===== SOURCE PASSAGE

Heartbreaking story of a young Japanese woman who just wanted to find - something - in the west and southwest of the US and was murdered in that quest. Tomomi Hanamure connected so deeply with the Native American culture that she traveled from her hometown in Japan to the US, by herself, many times. She wanted to live here. She probably would have, had she not been brutally murdered on her 34th birthday in 2006. She was bokkemon - fearless. But her loneliness is clearly evident in her journal entries.
While nothing absolves the murderer, Randy Wescogame, the author does try to uncover some of his underlying issues. This really helps to shine a light on the problems currently faced by Native Americans living on reservations today. The book also goes into a brief history of the relocation of some of the tribes, focusing on the Havasupai in the Grand Canyon, of which the murderer is a member. There is a direct line between what was done to the tribe in the late 1800s-early 1900s and how they live today. This is not me drawing a conclusion. It is clear. Randy bears full responsibility for his crimes, but his environment definitely shaped him. And his environment was the way it was because of how his tribe was treated years ago.

==========
===== SOURCE MATERIAL

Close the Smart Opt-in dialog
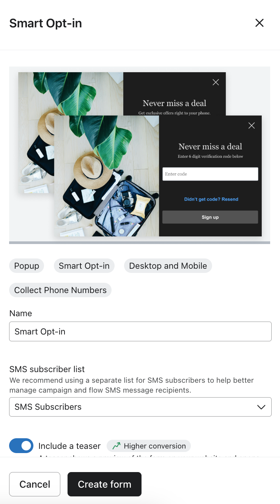 [x=260, y=23]
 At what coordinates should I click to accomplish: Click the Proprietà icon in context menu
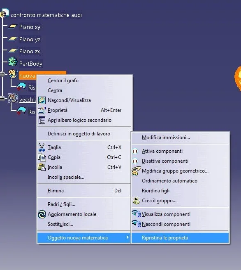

==========

Can you continue the book review about Tomomi Hanamure's murder, starting right after its final sentence? The listing is from an unrelated source.

As for the 3rd life referenced in the title, the author herself was abused as a child and had those memories resurface during the research and writing of this book. She ties that in with Randy's traumatized childhood and ties her adulthood in with Tomomi's wandering spirit.
This book is too good to spoil with long plot summaries...I just recommend that you read it. There are three intertwining stories each of whose meaning folds together brilliantly with the others. The story of an abused Native American boy growing up on a down-sized crowded allocation of tribal land, the story of an independent wilderness-seeking Japanese traveler with no fear and the story of the intrepid journalist and naturalist writing about a Grand Canyon murder and what that reveals within her own life...it all converges together into an amazing space of understanding and healing where you wouldn't normally go. I could not put this book down while reading it.
If it was an option, I would have given this one a 2 1/2. The author essentially researches the lives of a brutal murder victim below the rim of Grand Canyon and her perpetrator (a Native youth) while drawing parallels between the author's own violent childhood and the events that unfolded at Havasupai Falls in the early aughts.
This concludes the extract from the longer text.